---------- RECORD EXCERPTS
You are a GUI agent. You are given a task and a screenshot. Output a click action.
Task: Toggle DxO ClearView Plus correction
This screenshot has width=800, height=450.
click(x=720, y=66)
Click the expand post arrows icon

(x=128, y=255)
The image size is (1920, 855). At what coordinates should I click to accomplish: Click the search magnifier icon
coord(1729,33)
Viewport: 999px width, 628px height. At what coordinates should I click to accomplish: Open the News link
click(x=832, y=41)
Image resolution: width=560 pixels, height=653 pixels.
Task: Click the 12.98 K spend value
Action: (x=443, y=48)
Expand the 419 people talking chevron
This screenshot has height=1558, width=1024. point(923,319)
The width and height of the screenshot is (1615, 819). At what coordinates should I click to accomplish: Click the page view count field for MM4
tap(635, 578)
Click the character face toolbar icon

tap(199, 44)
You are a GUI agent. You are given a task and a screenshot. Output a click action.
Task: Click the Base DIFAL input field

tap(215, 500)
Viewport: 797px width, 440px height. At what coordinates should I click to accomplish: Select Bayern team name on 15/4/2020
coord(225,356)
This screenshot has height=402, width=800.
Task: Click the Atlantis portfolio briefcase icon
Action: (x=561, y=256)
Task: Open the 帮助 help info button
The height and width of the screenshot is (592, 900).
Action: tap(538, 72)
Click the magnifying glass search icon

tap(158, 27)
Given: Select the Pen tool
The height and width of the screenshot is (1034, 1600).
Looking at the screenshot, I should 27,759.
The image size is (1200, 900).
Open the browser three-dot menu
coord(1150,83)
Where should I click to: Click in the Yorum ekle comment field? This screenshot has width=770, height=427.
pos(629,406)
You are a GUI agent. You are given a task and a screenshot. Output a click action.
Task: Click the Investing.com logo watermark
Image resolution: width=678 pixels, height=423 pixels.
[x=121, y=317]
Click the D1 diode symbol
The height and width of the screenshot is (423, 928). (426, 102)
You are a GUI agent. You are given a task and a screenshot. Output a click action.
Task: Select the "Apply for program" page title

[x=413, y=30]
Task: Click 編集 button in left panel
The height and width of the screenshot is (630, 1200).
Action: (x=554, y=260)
--------------------
The answer must be a single number: how many lines of the data hold the word "button".

2